TASK OBJECTIVE :: Format all of the data below as a numbered list, leaving out any blank lines.

# SOURCE RECORDS start

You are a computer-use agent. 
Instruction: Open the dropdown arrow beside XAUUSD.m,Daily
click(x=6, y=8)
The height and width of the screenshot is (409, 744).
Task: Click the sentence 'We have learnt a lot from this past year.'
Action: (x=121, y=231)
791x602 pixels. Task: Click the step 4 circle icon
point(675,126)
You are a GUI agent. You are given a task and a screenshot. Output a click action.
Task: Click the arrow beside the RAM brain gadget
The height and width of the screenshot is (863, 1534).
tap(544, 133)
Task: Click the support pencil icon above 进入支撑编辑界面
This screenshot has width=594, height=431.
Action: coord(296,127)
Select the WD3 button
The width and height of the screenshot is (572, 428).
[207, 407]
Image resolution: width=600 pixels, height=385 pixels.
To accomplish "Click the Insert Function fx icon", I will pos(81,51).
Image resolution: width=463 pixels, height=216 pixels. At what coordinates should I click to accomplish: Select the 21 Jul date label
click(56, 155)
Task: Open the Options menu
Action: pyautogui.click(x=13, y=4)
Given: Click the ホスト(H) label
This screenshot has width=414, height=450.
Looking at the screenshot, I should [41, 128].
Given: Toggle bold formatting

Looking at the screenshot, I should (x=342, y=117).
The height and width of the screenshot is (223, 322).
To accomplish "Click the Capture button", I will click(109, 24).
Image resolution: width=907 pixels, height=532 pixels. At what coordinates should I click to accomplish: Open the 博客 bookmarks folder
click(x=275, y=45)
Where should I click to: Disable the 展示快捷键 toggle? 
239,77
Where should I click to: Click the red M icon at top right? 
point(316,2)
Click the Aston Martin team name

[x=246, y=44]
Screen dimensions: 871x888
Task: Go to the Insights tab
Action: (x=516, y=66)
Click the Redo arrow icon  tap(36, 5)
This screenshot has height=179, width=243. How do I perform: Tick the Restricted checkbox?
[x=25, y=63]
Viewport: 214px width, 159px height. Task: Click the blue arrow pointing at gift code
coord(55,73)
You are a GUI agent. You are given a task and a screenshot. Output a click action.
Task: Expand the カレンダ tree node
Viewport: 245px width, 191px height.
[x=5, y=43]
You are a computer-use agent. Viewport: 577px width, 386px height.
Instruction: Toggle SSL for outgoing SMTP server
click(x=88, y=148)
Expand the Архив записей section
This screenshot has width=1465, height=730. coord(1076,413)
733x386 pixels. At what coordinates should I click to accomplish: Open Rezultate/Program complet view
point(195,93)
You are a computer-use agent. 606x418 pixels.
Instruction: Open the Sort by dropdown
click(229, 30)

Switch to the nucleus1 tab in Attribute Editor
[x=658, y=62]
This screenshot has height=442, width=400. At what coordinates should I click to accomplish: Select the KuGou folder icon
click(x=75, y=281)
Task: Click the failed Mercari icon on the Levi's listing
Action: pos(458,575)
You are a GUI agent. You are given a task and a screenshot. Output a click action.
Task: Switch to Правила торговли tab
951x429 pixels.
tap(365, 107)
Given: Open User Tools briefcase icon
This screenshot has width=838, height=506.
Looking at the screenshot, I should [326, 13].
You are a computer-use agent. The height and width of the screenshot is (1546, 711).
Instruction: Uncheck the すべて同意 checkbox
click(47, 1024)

# SOURCE RECORDS end

REPLY TO THE EXERCISE ::
1. You are a computer-use agent. 
2. Instruction: Open the dropdown arrow beside XAUUSD.m,Daily
3. click(x=6, y=8)
4. The height and width of the screenshot is (409, 744).
5. Task: Click the sentence 'We have learnt a lot from this past year.'
6. Action: (x=121, y=231)
7. 791x602 pixels. Task: Click the step 4 circle icon
8. point(675,126)
9. You are a GUI agent. You are given a task and a screenshot. Output a click action.
10. Task: Click the arrow beside the RAM brain gadget
11. The height and width of the screenshot is (863, 1534).
12. tap(544, 133)
13. Task: Click the support pencil icon above 进入支撑编辑界面
14. This screenshot has width=594, height=431.
15. Action: coord(296,127)
16. Select the WD3 button
17. The width and height of the screenshot is (572, 428).
18. [207, 407]
19. Image resolution: width=600 pixels, height=385 pixels.
20. To accomplish "Click the Insert Function fx icon", I will pos(81,51).
21. Image resolution: width=463 pixels, height=216 pixels. At what coordinates should I click to accomplish: Select the 21 Jul date label
22. click(56, 155)
23. Task: Open the Options menu
24. Action: pyautogui.click(x=13, y=4)
25. Given: Click the ホスト(H) label
26. This screenshot has width=414, height=450.
27. Looking at the screenshot, I should [41, 128].
28. Given: Toggle bold formatting
29. Looking at the screenshot, I should (x=342, y=117).
30. The height and width of the screenshot is (223, 322).
31. To accomplish "Click the Capture button", I will click(109, 24).
32. Image resolution: width=907 pixels, height=532 pixels. At what coordinates should I click to accomplish: Open the 博客 bookmarks folder
33. click(x=275, y=45)
34. Where should I click to: Disable the 展示快捷键 toggle? 
35. 239,77
36. Where should I click to: Click the red M icon at top right? 
37. point(316,2)
38. Click the Aston Martin team name
39. [x=246, y=44]
40. Screen dimensions: 871x888
41. Task: Go to the Insights tab
42. Action: (x=516, y=66)
43. Click the Redo arrow icon  tap(36, 5)
44. This screenshot has height=179, width=243. How do I perform: Tick the Restricted checkbox?
45. [x=25, y=63]
46. Viewport: 214px width, 159px height. Task: Click the blue arrow pointing at gift code
47. coord(55,73)
48. You are a GUI agent. You are given a task and a screenshot. Output a click action.
49. Task: Expand the カレンダ tree node
50. Viewport: 245px width, 191px height.
51. [x=5, y=43]
52. You are a computer-use agent. Viewport: 577px width, 386px height.
53. Instruction: Toggle SSL for outgoing SMTP server
54. click(x=88, y=148)
55. Expand the Архив записей section
56. This screenshot has width=1465, height=730. coord(1076,413)
57. 733x386 pixels. At what coordinates should I click to accomplish: Open Rezultate/Program complet view
58. point(195,93)
59. You are a computer-use agent. 606x418 pixels.
60. Instruction: Open the Sort by dropdown
61. click(229, 30)
62. Switch to the nucleus1 tab in Attribute Editor
63. [x=658, y=62]
64. This screenshot has height=442, width=400. At what coordinates should I click to accomplish: Select the KuGou folder icon
65. click(x=75, y=281)
66. Task: Click the failed Mercari icon on the Levi's listing
67. Action: pos(458,575)
68. You are a GUI agent. You are given a task and a screenshot. Output a click action.
69. Task: Switch to Правила торговли tab
70. 951x429 pixels.
71. tap(365, 107)
72. Given: Open User Tools briefcase icon
73. This screenshot has width=838, height=506.
74. Looking at the screenshot, I should [326, 13].
75. You are a computer-use agent. The height and width of the screenshot is (1546, 711).
76. Instruction: Uncheck the すべて同意 checkbox
77. click(47, 1024)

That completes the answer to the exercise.